Book VII of the Republic contains the Allegory of the Cave, the central text of this episode. Reading Book VII alongside Books I and IV, which establish the dialogue’s diagnostic method, is essential for following Ehret’s argument about what has been systematically omitted from the tradition of reception.

 

Plato. Gorgias. In Cooper, John M. (ed.), Plato: Complete Works. Hackett, 1997.

The Gorgias is the site of Plato’s sharpest engagement with Sophist rhetoric. Ehret’s claim that nobody can will evil freely — that genuine free will and destructive action are incompatible on the Platonic view — draws on his reading of the Gorgias alongside the Republic.

 

Plato. Sophist. In Cooper, John M. (ed.), Plato: Complete Works.
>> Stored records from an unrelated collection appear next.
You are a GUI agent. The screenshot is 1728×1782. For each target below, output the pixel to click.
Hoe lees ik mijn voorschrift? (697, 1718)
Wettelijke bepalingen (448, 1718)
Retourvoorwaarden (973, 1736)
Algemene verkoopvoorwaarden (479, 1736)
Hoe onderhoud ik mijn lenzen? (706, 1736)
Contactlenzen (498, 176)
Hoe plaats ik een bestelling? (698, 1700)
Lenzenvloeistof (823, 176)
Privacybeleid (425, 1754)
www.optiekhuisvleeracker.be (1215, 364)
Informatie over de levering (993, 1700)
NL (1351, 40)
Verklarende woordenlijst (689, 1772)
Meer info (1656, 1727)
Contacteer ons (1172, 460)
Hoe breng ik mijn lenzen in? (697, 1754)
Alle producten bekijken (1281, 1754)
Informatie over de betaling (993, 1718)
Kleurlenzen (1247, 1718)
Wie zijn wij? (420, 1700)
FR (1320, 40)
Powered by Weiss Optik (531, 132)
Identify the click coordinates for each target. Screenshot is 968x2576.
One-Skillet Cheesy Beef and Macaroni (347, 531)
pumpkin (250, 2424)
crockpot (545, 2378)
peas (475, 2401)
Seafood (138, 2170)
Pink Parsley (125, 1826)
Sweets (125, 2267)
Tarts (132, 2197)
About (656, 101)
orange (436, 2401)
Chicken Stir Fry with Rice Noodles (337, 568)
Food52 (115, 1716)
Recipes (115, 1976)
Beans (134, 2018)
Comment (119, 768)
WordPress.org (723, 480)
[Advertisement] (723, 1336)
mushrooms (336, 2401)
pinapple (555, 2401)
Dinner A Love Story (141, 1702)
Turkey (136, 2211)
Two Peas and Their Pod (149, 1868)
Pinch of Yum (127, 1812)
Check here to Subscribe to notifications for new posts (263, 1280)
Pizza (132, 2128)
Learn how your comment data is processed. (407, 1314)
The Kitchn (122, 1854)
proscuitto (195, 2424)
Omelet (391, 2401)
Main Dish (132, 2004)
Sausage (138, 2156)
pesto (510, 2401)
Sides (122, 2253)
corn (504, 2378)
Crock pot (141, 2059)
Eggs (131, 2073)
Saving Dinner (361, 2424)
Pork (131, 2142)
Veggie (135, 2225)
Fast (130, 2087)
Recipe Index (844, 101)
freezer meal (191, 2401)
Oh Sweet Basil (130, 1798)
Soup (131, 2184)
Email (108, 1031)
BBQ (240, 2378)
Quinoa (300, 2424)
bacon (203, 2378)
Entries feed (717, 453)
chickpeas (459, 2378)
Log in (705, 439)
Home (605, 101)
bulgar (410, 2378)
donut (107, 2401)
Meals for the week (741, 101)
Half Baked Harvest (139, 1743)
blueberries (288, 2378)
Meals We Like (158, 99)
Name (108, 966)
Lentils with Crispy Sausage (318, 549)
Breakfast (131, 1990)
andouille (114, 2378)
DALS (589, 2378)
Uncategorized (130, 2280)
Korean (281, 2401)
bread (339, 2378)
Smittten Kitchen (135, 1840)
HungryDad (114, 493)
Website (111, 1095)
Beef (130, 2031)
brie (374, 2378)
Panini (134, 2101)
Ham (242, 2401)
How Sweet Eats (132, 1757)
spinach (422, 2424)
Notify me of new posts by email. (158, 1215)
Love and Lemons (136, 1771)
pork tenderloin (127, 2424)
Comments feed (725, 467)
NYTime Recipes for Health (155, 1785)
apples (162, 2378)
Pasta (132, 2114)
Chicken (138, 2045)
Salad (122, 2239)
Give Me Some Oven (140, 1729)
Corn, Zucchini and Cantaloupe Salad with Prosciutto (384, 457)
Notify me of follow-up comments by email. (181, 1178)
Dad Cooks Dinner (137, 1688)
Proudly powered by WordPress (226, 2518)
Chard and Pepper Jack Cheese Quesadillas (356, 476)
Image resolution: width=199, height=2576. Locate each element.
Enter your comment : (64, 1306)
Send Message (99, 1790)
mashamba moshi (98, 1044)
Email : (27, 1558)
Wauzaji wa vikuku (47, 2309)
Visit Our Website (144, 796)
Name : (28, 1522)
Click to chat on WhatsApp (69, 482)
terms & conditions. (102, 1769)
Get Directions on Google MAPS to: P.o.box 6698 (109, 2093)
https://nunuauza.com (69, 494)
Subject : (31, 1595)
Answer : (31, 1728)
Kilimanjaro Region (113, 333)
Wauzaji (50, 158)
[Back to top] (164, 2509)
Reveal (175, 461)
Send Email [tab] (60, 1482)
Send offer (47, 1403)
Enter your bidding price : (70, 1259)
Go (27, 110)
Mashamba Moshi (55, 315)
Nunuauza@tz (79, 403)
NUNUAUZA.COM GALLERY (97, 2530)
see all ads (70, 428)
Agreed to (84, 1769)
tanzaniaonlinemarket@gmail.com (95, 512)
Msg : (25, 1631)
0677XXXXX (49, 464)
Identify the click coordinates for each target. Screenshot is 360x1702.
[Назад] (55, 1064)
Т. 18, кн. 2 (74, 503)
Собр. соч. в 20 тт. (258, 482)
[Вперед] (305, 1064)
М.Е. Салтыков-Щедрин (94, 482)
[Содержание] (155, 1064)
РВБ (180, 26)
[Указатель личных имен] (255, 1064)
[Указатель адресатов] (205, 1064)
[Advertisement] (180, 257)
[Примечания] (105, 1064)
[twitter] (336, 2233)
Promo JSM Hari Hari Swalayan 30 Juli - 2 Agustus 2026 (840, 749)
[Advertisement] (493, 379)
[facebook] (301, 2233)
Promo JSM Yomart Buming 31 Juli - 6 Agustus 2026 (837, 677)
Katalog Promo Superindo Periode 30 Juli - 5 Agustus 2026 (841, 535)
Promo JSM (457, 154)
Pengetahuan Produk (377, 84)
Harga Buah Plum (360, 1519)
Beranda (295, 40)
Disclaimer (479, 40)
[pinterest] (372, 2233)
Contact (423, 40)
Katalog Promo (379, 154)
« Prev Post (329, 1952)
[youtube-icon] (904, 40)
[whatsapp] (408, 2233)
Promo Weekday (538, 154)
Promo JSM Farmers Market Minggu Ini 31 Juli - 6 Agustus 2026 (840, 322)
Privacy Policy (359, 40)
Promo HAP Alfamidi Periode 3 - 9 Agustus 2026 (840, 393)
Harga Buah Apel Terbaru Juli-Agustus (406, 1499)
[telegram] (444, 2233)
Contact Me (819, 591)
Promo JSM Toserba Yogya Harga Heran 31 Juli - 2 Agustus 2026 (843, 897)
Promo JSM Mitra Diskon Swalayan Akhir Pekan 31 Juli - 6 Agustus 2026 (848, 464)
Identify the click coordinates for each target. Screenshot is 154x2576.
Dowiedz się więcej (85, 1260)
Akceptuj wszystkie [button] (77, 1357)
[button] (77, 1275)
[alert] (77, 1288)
Hackett, 1997.

Cited by Ehret as Plato’s own polemical exposure of the dark mirror of his method. Alongside the Parmenides, Ehret reads it as showing how the Neoplatonist dialectic mimics the genuine Socratic method while resolving all contradictions into nothingness rather than positive principles.

 

Further Context

For the Academy Arc episodes establishing the scholarly backdrop to this conversation — Plato’s pedagogical theory, the Academy’s institutional structure, and Aristotle’s departure — see Episodes 8, 9, and 10 of Notions of Progress.

For Episode 11, which establishes Ehret’s core argument about the Platonic method — learning as recollection, constructive geometry as epistemological foundation, and the Meno’s slave boy demonstration — the Curator’s Frame and transcript are available at notionsofprogress.com.

For the Sophist Arc establishing the horizontal vs. vertical cumulativity distinction — see Episodes 5, 6, and 7.

 

Questions to Consider Based on This Episode

1. If the Allegory of the Cave has been systematically misread for two and a half thousand years, what does that tell us about how ideas travel through history?

 

2. Is the noble lie a prescription or a trap?

 

3. What is the relationship between the Sophist tradition in antiquity and what Ehret calls its modern recurrence?

 

Connection to Notions of Progress

Ehret traces a line from the Allegory of the Cave to neoconservative foreign policy — a claim that covers more than two thousand years and several distinct intellectual traditions. Whether Ehret’s lineage holds across the full sweep of Western history — whether Augustine is best read as a Platonist, whether Strauss is best read as a Neoplatonist, whether the misreading is organized or accidental — are questions the series will surface for listeners as the arc advances.